* _What to do_
Rewrite the records below, putting "desktop agent" in place of "GUI agent" and leaving every other part unchanged.

* _Records for the task_
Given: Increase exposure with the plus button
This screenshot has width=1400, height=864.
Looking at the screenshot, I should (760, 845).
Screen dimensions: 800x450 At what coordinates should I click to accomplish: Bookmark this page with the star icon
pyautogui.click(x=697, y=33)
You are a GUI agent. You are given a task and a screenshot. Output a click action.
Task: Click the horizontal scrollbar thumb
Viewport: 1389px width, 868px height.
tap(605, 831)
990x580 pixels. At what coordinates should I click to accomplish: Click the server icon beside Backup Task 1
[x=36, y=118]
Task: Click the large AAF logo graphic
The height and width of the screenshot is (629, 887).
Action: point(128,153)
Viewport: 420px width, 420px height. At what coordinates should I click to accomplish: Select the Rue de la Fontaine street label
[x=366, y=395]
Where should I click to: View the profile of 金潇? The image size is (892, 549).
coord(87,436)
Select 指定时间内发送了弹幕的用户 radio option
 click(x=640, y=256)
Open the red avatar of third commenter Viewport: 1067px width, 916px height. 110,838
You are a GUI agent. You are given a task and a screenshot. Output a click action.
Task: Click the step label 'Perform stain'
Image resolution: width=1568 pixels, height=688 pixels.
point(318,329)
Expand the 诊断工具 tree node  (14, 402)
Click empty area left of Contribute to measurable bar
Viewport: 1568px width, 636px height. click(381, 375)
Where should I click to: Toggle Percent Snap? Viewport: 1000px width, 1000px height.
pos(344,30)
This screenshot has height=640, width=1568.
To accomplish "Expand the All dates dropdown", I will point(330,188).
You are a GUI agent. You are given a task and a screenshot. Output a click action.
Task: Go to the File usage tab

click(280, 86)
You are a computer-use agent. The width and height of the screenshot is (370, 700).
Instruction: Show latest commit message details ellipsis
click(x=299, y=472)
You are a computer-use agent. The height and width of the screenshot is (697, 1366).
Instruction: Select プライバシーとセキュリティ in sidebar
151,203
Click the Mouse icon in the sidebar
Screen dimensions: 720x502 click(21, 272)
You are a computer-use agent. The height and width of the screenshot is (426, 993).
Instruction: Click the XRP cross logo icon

* _Exercise result_
Given: Increase exposure with the plus button
This screenshot has width=1400, height=864.
Looking at the screenshot, I should (760, 845).
Screen dimensions: 800x450 At what coordinates should I click to accomplish: Bookmark this page with the star icon
pyautogui.click(x=697, y=33)
You are a desktop agent. You are given a task and a screenshot. Output a click action.
Task: Click the horizontal scrollbar thumb
Viewport: 1389px width, 868px height.
tap(605, 831)
990x580 pixels. At what coordinates should I click to accomplish: Click the server icon beside Backup Task 1
[x=36, y=118]
Task: Click the large AAF logo graphic
The height and width of the screenshot is (629, 887).
Action: point(128,153)
Viewport: 420px width, 420px height. At what coordinates should I click to accomplish: Select the Rue de la Fontaine street label
[x=366, y=395]
Where should I click to: View the profile of 金潇? The image size is (892, 549).
coord(87,436)
Select 指定时间内发送了弹幕的用户 radio option
 click(x=640, y=256)
Open the red avatar of third commenter Viewport: 1067px width, 916px height. 110,838
You are a desktop agent. You are given a task and a screenshot. Output a click action.
Task: Click the step label 'Perform stain'
Image resolution: width=1568 pixels, height=688 pixels.
point(318,329)
Expand the 诊断工具 tree node  (14, 402)
Click empty area left of Contribute to measurable bar
Viewport: 1568px width, 636px height. click(381, 375)
Where should I click to: Toggle Percent Snap? Viewport: 1000px width, 1000px height.
pos(344,30)
This screenshot has height=640, width=1568.
To accomplish "Expand the All dates dropdown", I will point(330,188).
You are a desktop agent. You are given a task and a screenshot. Output a click action.
Task: Go to the File usage tab

click(280, 86)
You are a computer-use agent. The width and height of the screenshot is (370, 700).
Instruction: Show latest commit message details ellipsis
click(x=299, y=472)
You are a computer-use agent. The height and width of the screenshot is (697, 1366).
Instruction: Select プライバシーとセキュリティ in sidebar
151,203
Click the Mouse icon in the sidebar
Screen dimensions: 720x502 click(21, 272)
You are a computer-use agent. The height and width of the screenshot is (426, 993).
Instruction: Click the XRP cross logo icon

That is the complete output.